Bukhari belajar hadits saat masih sangat belia, bahkan belum mencapi usia 10 tahun. Dalam usia 16 ia sudah hafal beberapa buku karangan ulama terkemuka seperti Ibnu Mubarak dan Waqi'. Konon beliau tidak hanya hafal matannya, tetapi juga memiliki pengetahuan yang mendalam tentang latar belakang sejarah matan (ashabul wurud) berikut sejarah mata rantai pembawa (transmitter) hadits tersebut secaara mendetail. Dari riwayat hidup dan etika sampai tingkat intelektualitasnya. Nama lengkap sarjana besar ini : Abu Abdillah Muhammad ibnu Ismail ibnu Ibrahim ibn Mughirah ibn Bardizbah, canggah (ayah buyut) Bukhari, berasal dari persia dan beragama Majusi. Anak Bardizbah yang bernama Al-Mughirah masuk Islam atas dakwaan Al-ju'fy ia berimigrasi ke Bukhara dan mencantumkan nama Al-ju'fy dibelakang namanya. Ini merupakan tradisi bangsa Arab waktu itu. Menggunakan nama orang yang mengislamkannya. Bukhara yang terletak di wilayah Uzbekistan, Asia tengah, pernah menjadi pusat perdagangan dunia pada masa Dinasti Samanid ( 261-386 H/872-998M ).

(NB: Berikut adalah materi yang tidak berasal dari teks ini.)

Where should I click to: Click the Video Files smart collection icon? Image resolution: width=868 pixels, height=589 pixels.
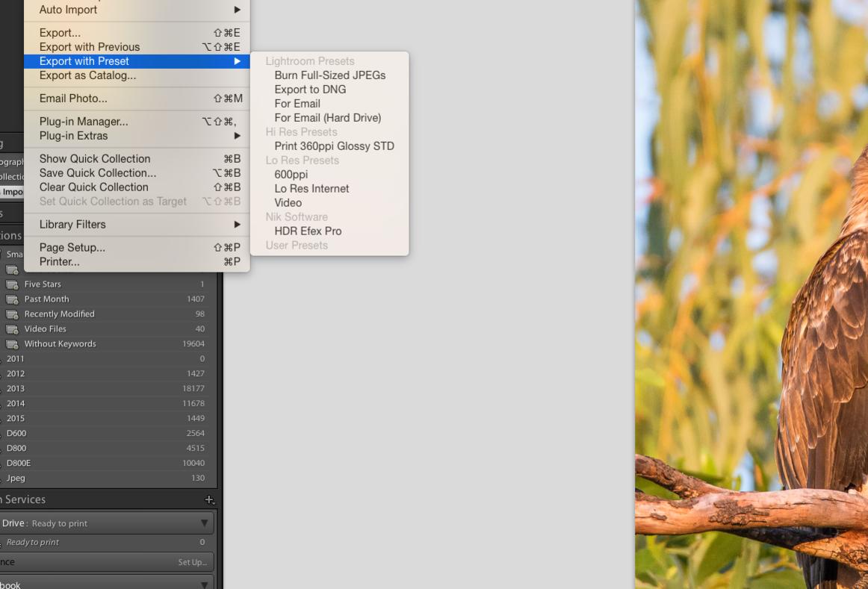tap(12, 329)
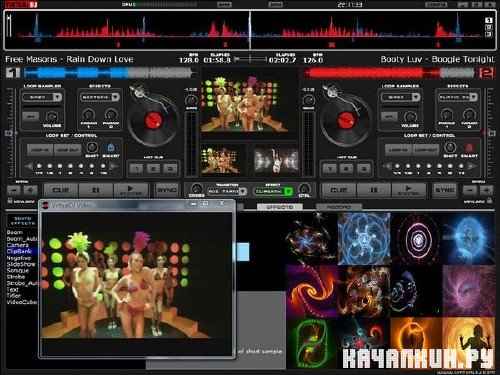Open the green video effect dropdown
500x375 pixels.
(x=289, y=191)
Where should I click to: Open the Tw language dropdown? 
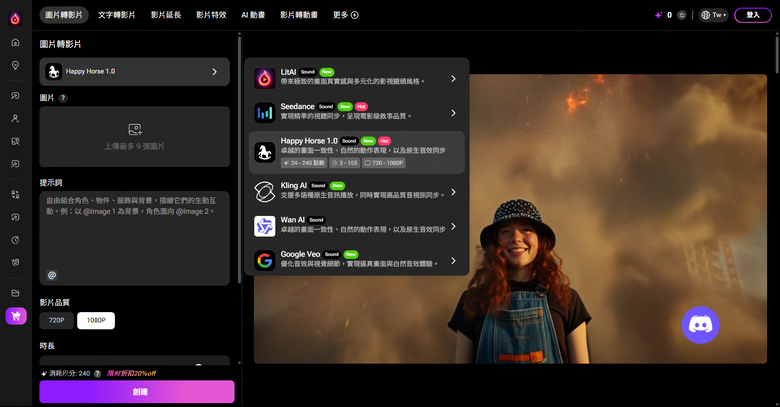tap(713, 15)
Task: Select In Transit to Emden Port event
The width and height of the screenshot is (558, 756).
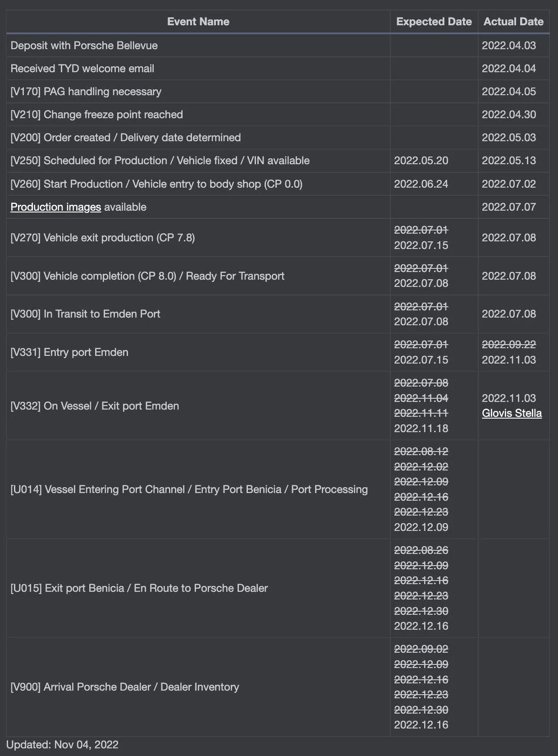Action: pos(85,314)
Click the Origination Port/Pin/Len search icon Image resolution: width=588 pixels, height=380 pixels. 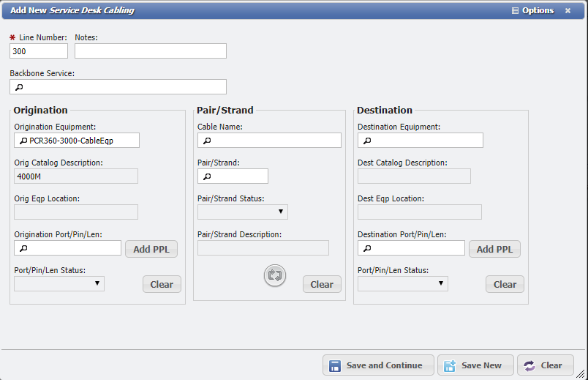click(x=23, y=249)
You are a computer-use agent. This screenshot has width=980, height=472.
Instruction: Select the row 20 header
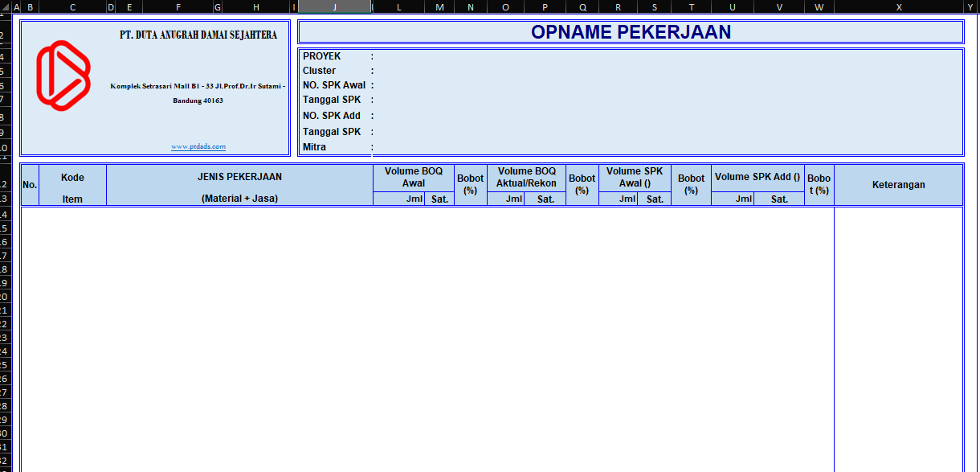point(4,297)
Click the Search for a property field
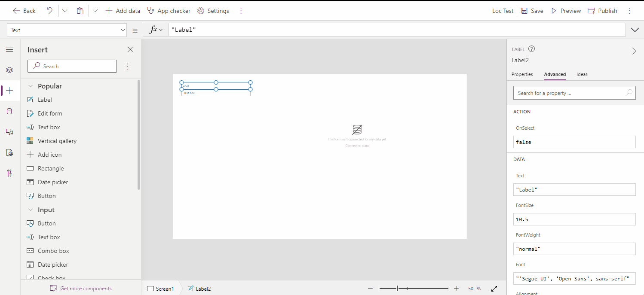644x295 pixels. click(x=570, y=93)
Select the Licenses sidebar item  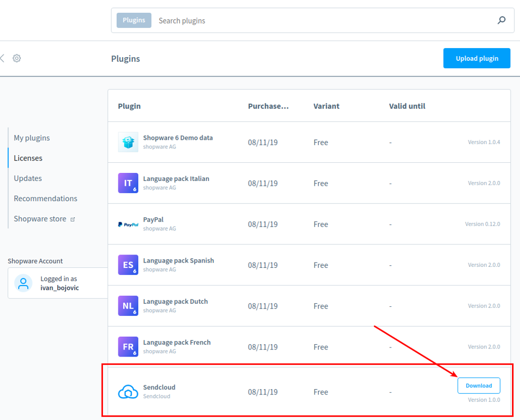(x=28, y=159)
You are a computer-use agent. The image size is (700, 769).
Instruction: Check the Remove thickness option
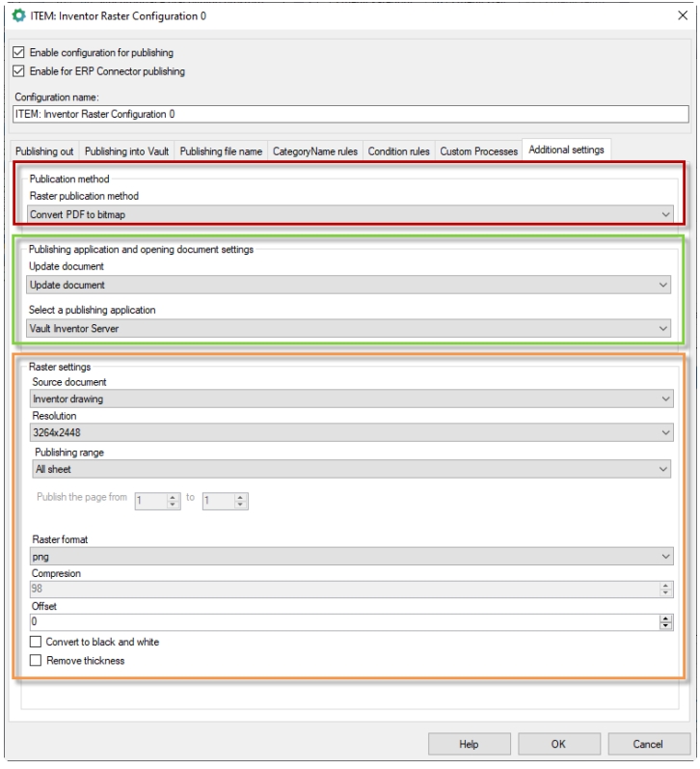[x=37, y=661]
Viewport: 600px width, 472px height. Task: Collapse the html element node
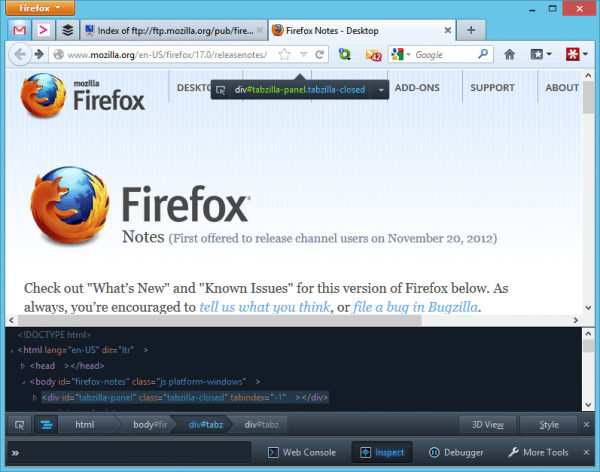[x=10, y=351]
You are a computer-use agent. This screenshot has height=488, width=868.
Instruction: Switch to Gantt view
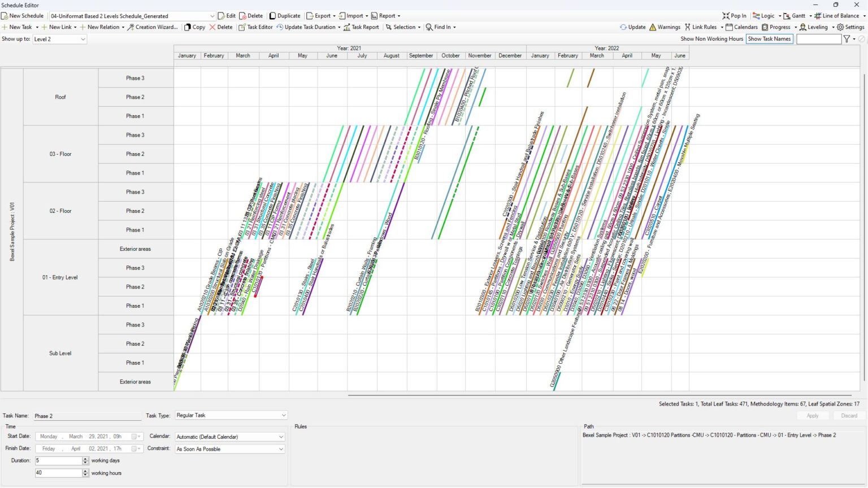pyautogui.click(x=797, y=15)
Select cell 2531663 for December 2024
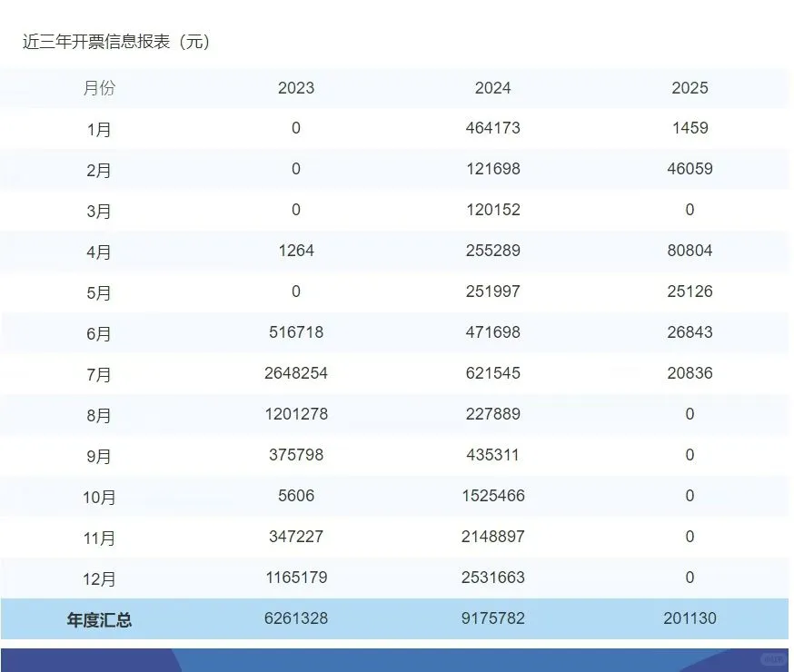The image size is (794, 672). (493, 578)
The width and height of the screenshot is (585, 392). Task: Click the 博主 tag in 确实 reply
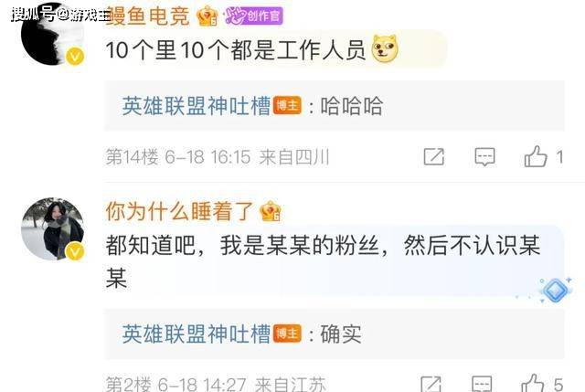pyautogui.click(x=287, y=334)
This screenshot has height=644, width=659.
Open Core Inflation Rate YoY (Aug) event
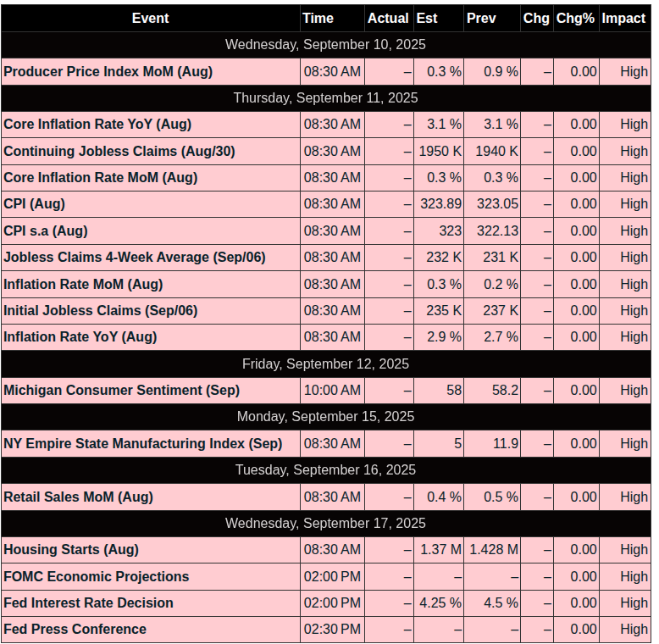coord(97,125)
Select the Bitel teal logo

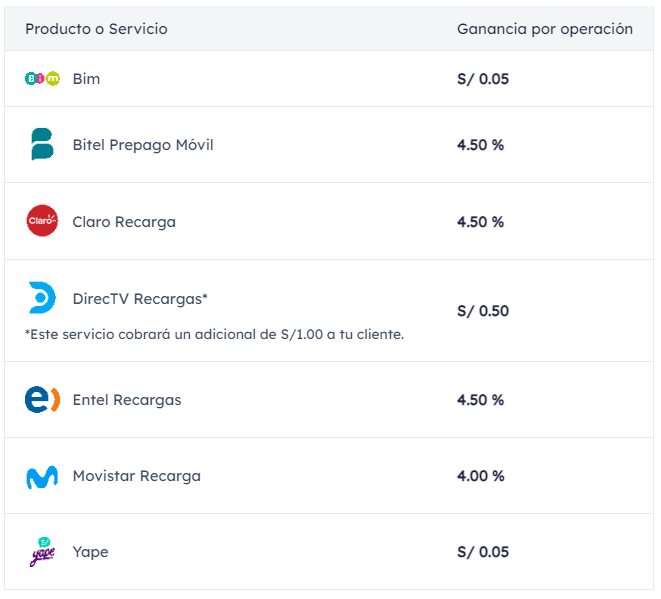(x=42, y=144)
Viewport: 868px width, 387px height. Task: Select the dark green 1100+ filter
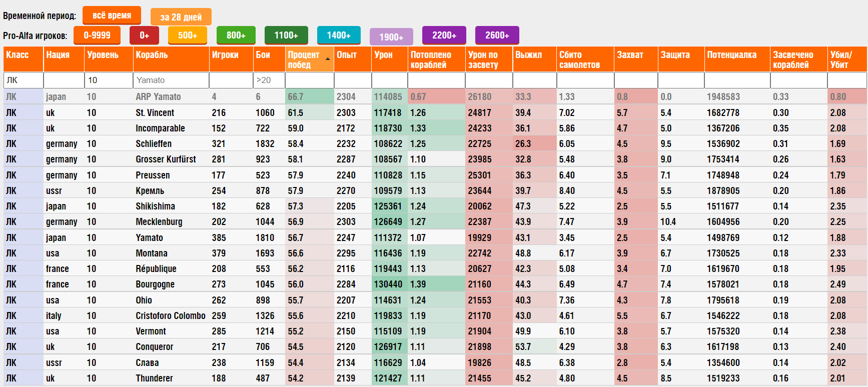tap(286, 36)
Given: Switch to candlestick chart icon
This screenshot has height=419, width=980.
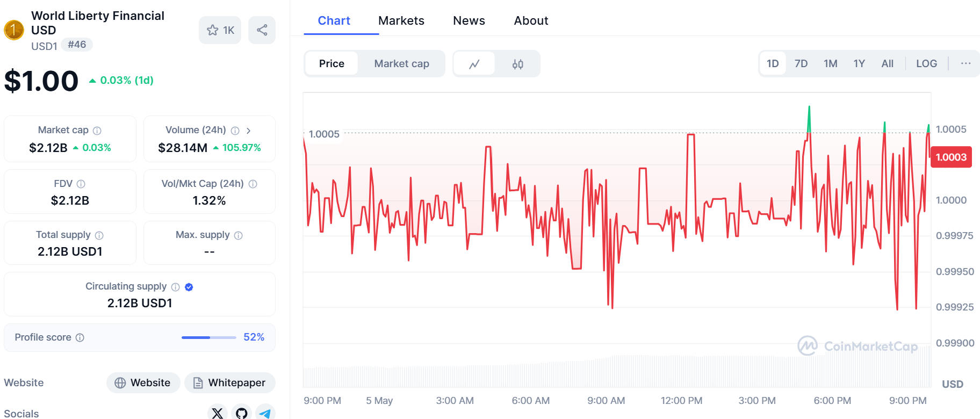Looking at the screenshot, I should [x=518, y=64].
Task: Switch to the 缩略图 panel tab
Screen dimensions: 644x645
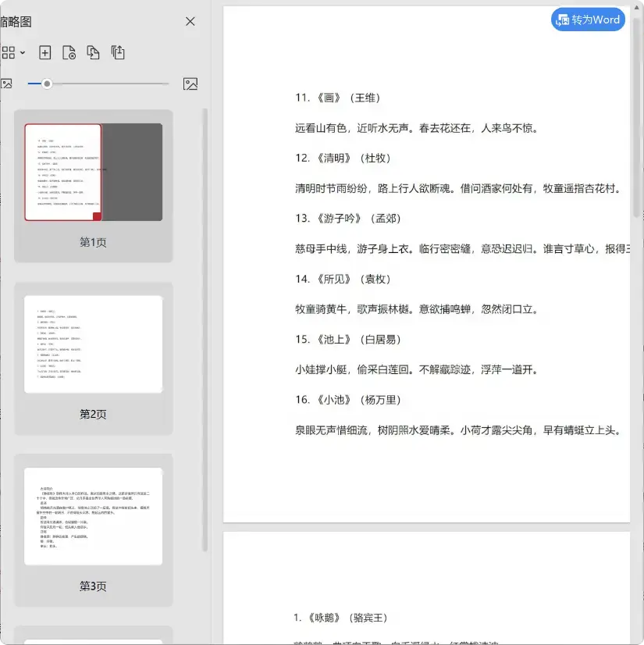Action: tap(16, 22)
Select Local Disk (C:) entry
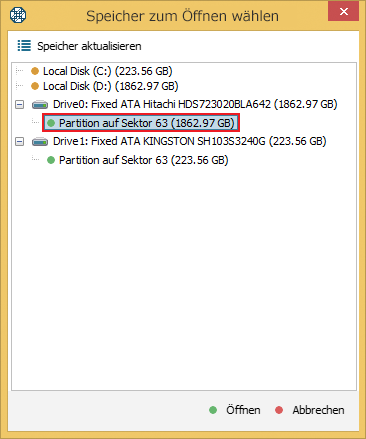The width and height of the screenshot is (366, 439). [107, 71]
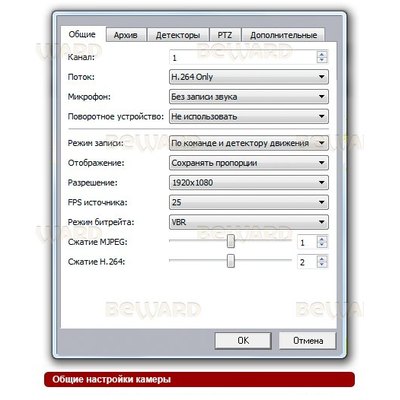The width and height of the screenshot is (400, 400).
Task: Open the FPS источника dropdown
Action: (x=249, y=202)
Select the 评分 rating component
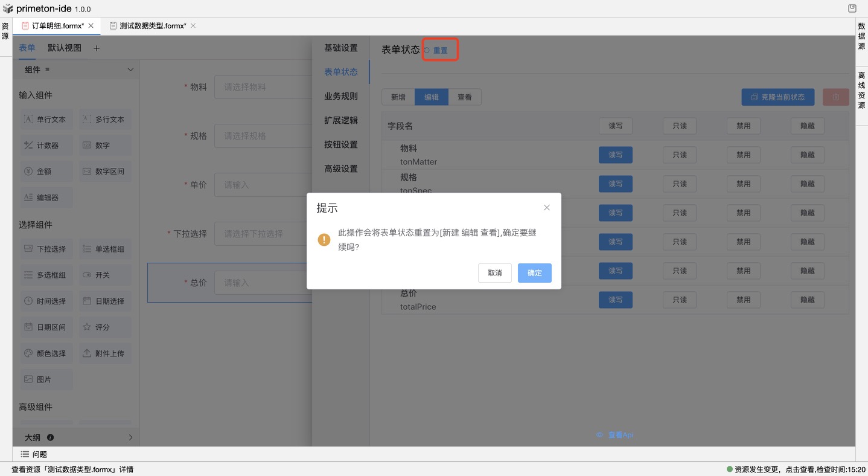868x476 pixels. 105,327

Sepenigggal ayahnya, sebagai anak yatim Bukhari diasuh oleh ibunya sendiri. Suatu ketika ia naik haji bersama ibu dan saudara laki-lakinya, Ahmad. Setelah haji ia tidak ikut pulang bersama ibu dan saudara laki-lakinya. Ia memutuskan untuk menetap di Mekah guna menuntut ilmu. Ia mendalami hadits dari tokoh-tokoh terkemuka disana seperti Al-Walid Azraqi dan Ismail ibn Salim As-saigh. Ini masih diteruskan " pengejaran " ilmu tentang hadits dari anak cucu sahabat-sahabat nabi di Madinah. Ia pun melakukan penjelajahan dalam mencari hadits kepelbagai negara timur tengah, seperti Mesir, Khurasan, Wasit, Bashrah, Naisapur, Qarasibah, Asqalan, dan Hims. Menurut catatan Ibnu Hajar, pensyarah (komentator) utama kitab shahih Bukhari, Imam Bukhari pernah belajar kepada 1.080 guru dalam bidang ahli hadits. Guru-guru tersebut menurut Ibnu Hajar, terdiri atas lima level. Pertama, Guru yang oernah mendengar hadits dari tabi'in, seperti Muhammad ibnu Abdillah Al-anshari yang meriwayatkan hadits dari Humaid, Makki bin Ibrahim yang mereiwayatkan hadits dari Yazid bin Abi Ubaid; dan masih banyak lagi. Level kedua, mereka yang hidup semasa dengan yang disebut barusan, tapi tidak mendengar hadits dari tabi'in yang bisa dipercaya (tsiqat) seperti Adam ibn Abi Iyas, Said ibn Abi Maryam, dan Ayub ibn Sulaiman ibn Bilal. Level ketiga, mereka yang tidak pernah bertemu dengan tabi'in akan tetapi mendapatkan periwayatan dari tabi'it tabi'in (generasi pasca tabi'in) seperti Sulaiman ibn Harb, Qutaibah ibn Sa'id, Nu'im ibn Hammad, Ali ibn Madini, Yahya ibn Mu'in, Ahamd ibn Hanbal, dan masih banyak lagi. Level keempat, teman seangkat Bukhari sendiri seperti, Muhammad ibn Yahya Az-dzuhli, Abi Hatim Ar-Razi, Muhammad ibn Abdirrahim, Ahmad ibn Nadzar, dan lainnya. Level kelima, mereka yang ketika Bukhari mencari hadits dan sanad memberikan informasi bermanfaat, seperti Abdullah ibn Hammad Al-Amili, Abdullah ibn Abil Abbas Al-Kharizmi, Husain ibn Muhammad Al-Qubbani, dan lain sebagainya.

Kritik hadits.

Tradisi kritis dalam Islam sebenarnya sudah ada jauh sebelum Imanuel Kant menulis tiga buku utamanya tentang nalar kritis, kritik der reinen vermunft (1781), kritik der praktischen vernunft (1788 ), dan kritik der urteilskraft (1790). Sudah dimulai semenjak munculnya insiatif kodifikasi atas ucapan, tindakan, dan penetapan atau persetujuan nabi s.a.w. Bahkan pada zaman Rasulullah masih hidup., bibit untuk kritik hadits ini sudah ada walaupun masih dalam bentuk yang sangat sederhana. Prateknya adalah melakukan klarifikasi dan konfirmasi apakah nabi pernah mengeluarkan hadits bersangkautan. Sepeninggal nabi, perujukan semacam itu sudah tidak bisa dilakukan lagi. Konsekuensinya mereka hati-hati dalam menyeleksi setiap perkataan dan tindakan yang dinisbatkan kepada nabi s.a.w.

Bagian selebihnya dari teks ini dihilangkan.